The two stages are outlined as follows:

• In the first stage, the VPP decides its trading strategy in the BC market a few days before operating based on the long-term forecasted value. The reserve capacity $S{R}^t$should be higher than the minimum bid amount and be maintained over the required continuous operating duration ${\tau }_{iON}$. The variable $S{R}^t$is a here-and-now decision made before the realization of uncertain parameters.
• After determining $S{R}^t$, the VPP should predict its energy trading scenarios $P_{sell}^t/P_{buy}^t$ at hour t on the operating day. These scenarios are based on long-term forecasts and will be revised in the day-ahead market with the short-term forecast figures for load and RESs. At the same time, the scenarios of reserve activation are also taken into account to predict the amount of buying/selling energy that needs to be adjusted in the intraday market.

───

§ **Written exercise 1**
Translate this sentence from the passage on two-stage VPP trading into Spanish: "These scenarios are based on long-term forecasts and will be revised in the day-ahead market with the short-term forecast figures for load and RESs."
§ **Written exercise 2**
According to the passage on two-stage VPP trading, when does the VPP decide its trading strategy in the BC market?
§ **Written exercise 3**
Carry the passage on two-stage VPP trading forward from its final sentence.

───

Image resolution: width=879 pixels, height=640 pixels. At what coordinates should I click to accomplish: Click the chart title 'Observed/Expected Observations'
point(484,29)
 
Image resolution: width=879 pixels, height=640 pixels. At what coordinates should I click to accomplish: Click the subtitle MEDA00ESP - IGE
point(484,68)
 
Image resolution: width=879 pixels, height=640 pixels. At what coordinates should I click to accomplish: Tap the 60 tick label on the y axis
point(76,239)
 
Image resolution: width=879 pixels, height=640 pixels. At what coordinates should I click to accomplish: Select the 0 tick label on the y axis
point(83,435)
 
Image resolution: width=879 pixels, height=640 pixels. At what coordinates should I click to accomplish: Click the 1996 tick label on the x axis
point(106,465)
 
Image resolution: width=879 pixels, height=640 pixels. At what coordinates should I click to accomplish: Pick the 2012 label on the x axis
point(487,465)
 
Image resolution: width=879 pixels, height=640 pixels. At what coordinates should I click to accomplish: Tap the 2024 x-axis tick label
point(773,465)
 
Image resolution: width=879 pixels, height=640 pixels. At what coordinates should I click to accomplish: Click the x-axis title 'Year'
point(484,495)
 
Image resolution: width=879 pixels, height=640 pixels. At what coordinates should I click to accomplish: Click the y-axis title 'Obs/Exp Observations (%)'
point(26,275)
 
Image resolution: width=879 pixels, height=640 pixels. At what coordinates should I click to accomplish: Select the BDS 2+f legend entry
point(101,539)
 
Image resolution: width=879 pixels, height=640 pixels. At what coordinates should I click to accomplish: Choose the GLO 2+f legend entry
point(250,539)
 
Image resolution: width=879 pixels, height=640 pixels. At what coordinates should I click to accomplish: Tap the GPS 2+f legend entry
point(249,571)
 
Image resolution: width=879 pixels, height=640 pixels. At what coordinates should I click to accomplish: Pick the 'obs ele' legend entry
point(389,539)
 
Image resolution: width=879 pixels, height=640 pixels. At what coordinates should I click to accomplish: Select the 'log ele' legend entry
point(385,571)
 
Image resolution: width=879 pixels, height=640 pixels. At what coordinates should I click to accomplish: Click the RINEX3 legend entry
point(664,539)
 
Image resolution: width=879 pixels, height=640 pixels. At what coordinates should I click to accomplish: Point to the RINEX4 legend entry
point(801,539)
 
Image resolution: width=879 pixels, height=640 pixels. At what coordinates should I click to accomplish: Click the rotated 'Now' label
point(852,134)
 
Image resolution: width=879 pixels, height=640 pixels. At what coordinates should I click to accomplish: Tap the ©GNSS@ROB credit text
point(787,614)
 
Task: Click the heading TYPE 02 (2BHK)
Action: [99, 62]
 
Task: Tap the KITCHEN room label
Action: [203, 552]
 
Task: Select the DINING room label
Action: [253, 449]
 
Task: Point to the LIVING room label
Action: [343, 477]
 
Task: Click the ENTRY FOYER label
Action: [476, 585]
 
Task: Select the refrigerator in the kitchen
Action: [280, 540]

───

§ **Reply 1**
Estos escenarios se basan en pronósticos a largo plazo y se revisarán en el mercado del día siguiente con las cifras de pronóstico a corto plazo de la carga y de las RESs.

§ **Reply 2**
A few days before operating, based on the long-term forecasted value.

§ **Reply 3**
To simplify the model, we consider only two extreme scenarios of reserve activation: the entire reserve/no reserve is activated, where the probabilities of these cases in hour t are assumed to be $p_{SR}^t$, and $\left(1-p_{SR}^t\right)$, respectively.

2.2. Uncertainty Parameters

A major challenge in implementing the two-stage model in the previous section is the variation in demand and RESs power output. It can be seen that this scheduling model is solved several days in advance; at that time, information on demand and RESs power output is uncertain and unknown. Therefore, uncertainties of demand and RESs power output should be taken into account in this model to ensure that the results are meaningful in the actual operation.

A common method to handle these uncertain parameters is to represent them as the sum of the predicted value and predictive errors as follows:

$$\{\begin{array}{c}{P}_{RESmax}^t=P_{RESf}^t+P_{RES-error}^t{P}_{RESf}^t\\ P_D^t=P_{Df}^t+P_{D-error}^t{P}_{Df}^t\end{array}$$

(1)

where the errors $P_{RES-error}^t$ and $P_{D-error}^t$ have a normal distribution function with means of 0, and the standard deviations ${\sigma }_{RES}^t$ and ${\sigma }_D^t$, respectively. This means that the maximum difference between the actual value and the forecasted data would be approximately $3{\sigma }_{RES}^t$ for RESs available power and $3{\sigma }_D^t$ for demand.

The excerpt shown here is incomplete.